Thromboembolic diseases are widespread in modern society because, as it is known, a number of factors increase the risk of their development. The number of patients gradually increases due to the aging of population, extending of treatment duration, and expansion of
indications. According to that, both anticoagulation therapy and prophylaxis represent an important part of the health care system and huge pharmaceutical market worldwide. Heparin is the oldest anticoagulant medicine that is still largerly involved in clinical practice. This is a large mucopolysaccharide molecule with a strong negative charge, and therefore its application is limited to the parenteral, intravenous (i.v.) or subcutaneous (s.c.) injections. Since the elimination half-life of heparin is short, it should be administered several times a day, which could be very uncomfortable for the patients.

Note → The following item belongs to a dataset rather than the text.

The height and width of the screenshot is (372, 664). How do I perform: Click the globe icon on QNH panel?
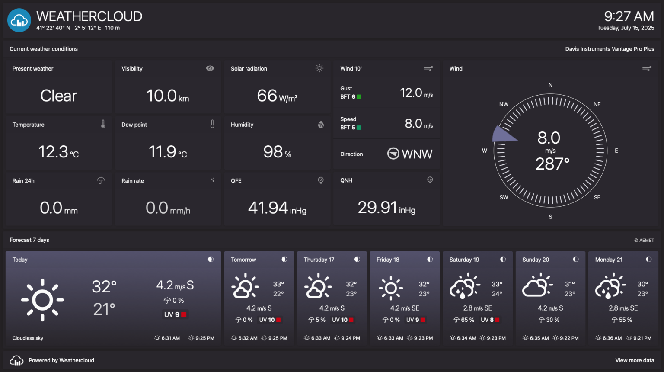pos(430,180)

The main objective of the doctoral thesis is the development of an advanced delivery system for prolonged subcutaneous release of heparin, which would enable less frequent application, as well as an improved therapeutic outcome of the treatment - prolonged anticoagulant effect and reduced side effects. In our research, the design, preparation and in vitro and in vivo evaluation of the subcutaneous delivery systems for heparin based on poloxamers’ temperature-responsive hydrogels and pH-responsive chitosan nanocomplexes are presented. In the initial studies, we worked on the optimization of the preparation process and physico-chemical evaluation of polyelectrolyte complexes (PEC) from chitosan and heparin because their formation and stability are affected by many factors. PECs were prepared by spontaneous complexation of heparin and chitosan in various mass ratios. The influence of the dispersion medium pH on the formation and dissociation of complexes between countercharged polymers was thorougly examined. Our results indicate that both complexes’ size and zeta potential certainly depend on dispersion pH, and that pH can be controlled by the concentration and the ratio between polyelectrolytes. We found that mass ratio of 1:1 between heparin and chitosan at pH 5.2 is the most appropriate for the formation of small,
homogeneous and stable PEC. We also prepared and evaluated PEC between low molecular weight heparin (LMWH) and chitosan, and showed that 1:2 LMWH:chitosan mass ratio is required for the formation of small and stable complexes. In parallel with research on the PEC
we developed thermoresponsive poloxamer-based hydrogels, which exhibit sol to gel transition upon an increase in temperature, and are suitable for various ways of applications, especially for subcutaneous administration.. Thermoresponsive hydrogels were prepared from poloxamer 407 (P407), poloxamer 188 (P188), and hydroxypropyl methylcellulose (HPMC) in various ratios. In in vitro tests, the impact of each component on the decisive properties of a hydrogel was determined. It was demonstrated that with appropriate combination of polymers we are able to prepare a low viscous liquid at ambient temperature which transforms into hydrogel after subcutaneous application. We found that P188 increased gelation temperature and improved gel dissolution, but the addition of HPMC to basic P407 formulations lowered gelation temperature and prolonged gel dissolution. Heparin/chitosan PEC were incorporated into thermoresponsive gelling systems and therefore, heparin release was prolonged (18 days), while other properties of thermoresponsive system remain unchanged. In further studies our in vitro results were upgraded with cytotoxicity testing of selected formulations in keratinocyte cell line, followed by a central part of the doctoral research, focused on their in vivo evaluation in animals. Cytotoxicity tests demonstrated good cell proliferation after 24 h and 48 h long exposure to heparin/chitosan PEC and thermoresponsive hydrogels. In vivo test was performed in healthy rats, to which heparin plasma concnetrationtime profiles were determined after subcutaneous administration of tested formulations. The results demonstrated longer duration of heparin in blood (5 days) after thermoresponsive hydrogel with nanocomplexes was administered. We have also shown that heparin absorption rate constant from thermoresponsive hydrogel with nanocomplexes was the lowest. The results of in vivo study have proved that a delivery system consisting of thermoresponsive hydrogel with heparin/chitosan nanocomplexes’ dispersion can enable less frequent drug
administration, which is of great importance especially during the longlasting prophylactic treatment of thromboembolic diseases. In the last part of the doctoral dissertation, we successfully developed and validated a novel size-exclusion chromatographic method for the determination of heparin in pharmaceuticals. The research work undoubtly showed that the combination of thermoresponsive hydrogels and pH-responsive nanocomplexes represented a promising subcutaneous delivery system for heparin and LMWH. We proved that biocompatible and injectable dually-responsive system can be prepared by proper polymers’ selection and their ratios. We believe that the results of our research contribute new knowledge in the field of in situ gelling, smart delivery systems, and that their use would possibly enable more comfortable treatment to chronic patients.